→ **Extract provided**:
§
Seaborn

Categorical Data Plots

This notebook will give you a detailed overview of how to perform data visualization using the powerful Seaborn module in Python.

To install Seaborn type pip install seaborn or conda install seaborn in the terminal window.

Lets first look into plotting Categorical Data. Categorical data means a data column which has certain levels or categories (for example Sex column can have two distinct values - Male and Female). There are a few main plot types for this:

  • barplot
  • countplot
  • boxplot
  • violinplot
  • stripplot
  • swarmplot
  • factorplot

Let's go through examples of each!

In [2]:
import seaborn as sns     # import the module 
%matplotlib inline
In [3]:
tips = sns.load_dataset('tips') # tips data is available in the seaborn module which we will use for this tutorial notebook.
tips.head()                     # this is how the data looks like
Out[3]:
total_bill tip sex smoker day time size
0 16.99 1.01 Female No Sun Dinner 2
1 10.34 1.66 Male No Sun Dinner 3
2 21.01 3.50 Male No Sun Dinner 3
3 23.68 3.31 Male No Sun Dinner 2
4 24.59 3.61 Female No Sun Dinner 4

barplot and countplot

These very similar plots allow you to get aggregate data off a categorical feature in your data. barplot is a general plot that allows you to aggregate the categorical data based off some function, by default the mean. So, in this example the mean bill for Males is around 21 dollars as compared to around 17-18 dollars for the females.

In [24]:
barplot = sns.barplot(x='sex',y='total_bill',data=tips,palette="Set1") 
barplot.set(xlabel='Sex', ylabel='Mean Bill') # to set x and y labels 
Out[24]:
[<matplotlib.text.Text at 0x11d356b38>, <matplotlib.text.Text at 0x11d324390>]
In [9]:
import numpy as np

In this plot we are looking for the standard deviation instead of Mean.

In [25]:
barplot2 = sns.barplot(x='sex',y='total_bill',data=tips,estimator=np.std,palette="Set1")
barplot2.set(xlabel='Sex', ylabel='Standard Deviation Bill')
§
→ **Dataset extract**:
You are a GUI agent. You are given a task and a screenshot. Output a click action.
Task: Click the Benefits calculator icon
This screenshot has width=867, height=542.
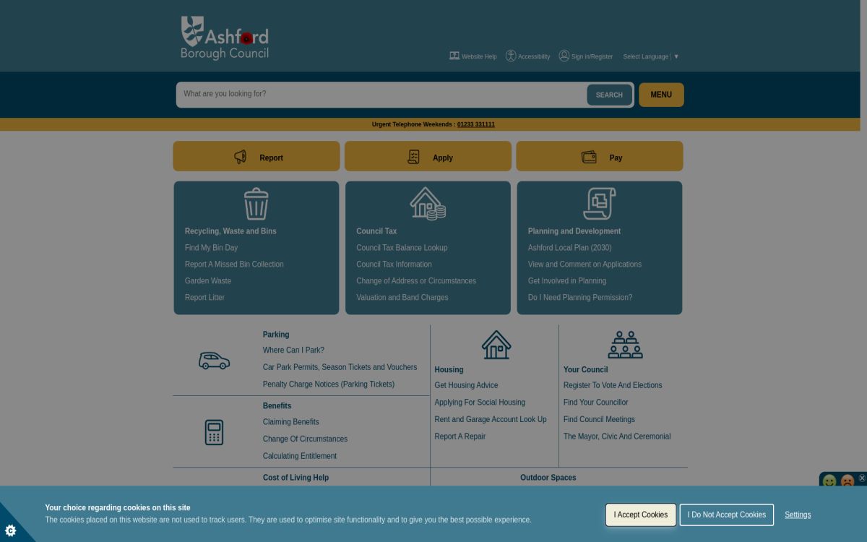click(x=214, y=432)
§
→ **Exercises to complete**:
(A) Answer these from the Seaborn notebook, one line each:
(i) Which two commands does it give for installing Seaborn?
(ii) By default, what function does barplot use to aggregate the categorical data?
(iii) What is passed as the estimator in the second bar plot?
(B) List every plot type the Seaborn notebook names as a main type for plotting categorical data.
(C) In the Seaborn notebook, write out the passage starting with "Categorical Data Plots" and going on through "the terminal window.".

→ **Exercise answers**:
(A)
(i) pip install seaborn or conda install seaborn
(ii) The mean
(iii) np.std

(B) barplot, countplot, boxplot, violinplot, stripplot, swarmplot, factorplot

(C)
Categorical Data Plots

This notebook will give you a detailed overview of how to perform data visualization using the powerful Seaborn module in Python.

To install Seaborn type pip install seaborn or conda install seaborn in the terminal window.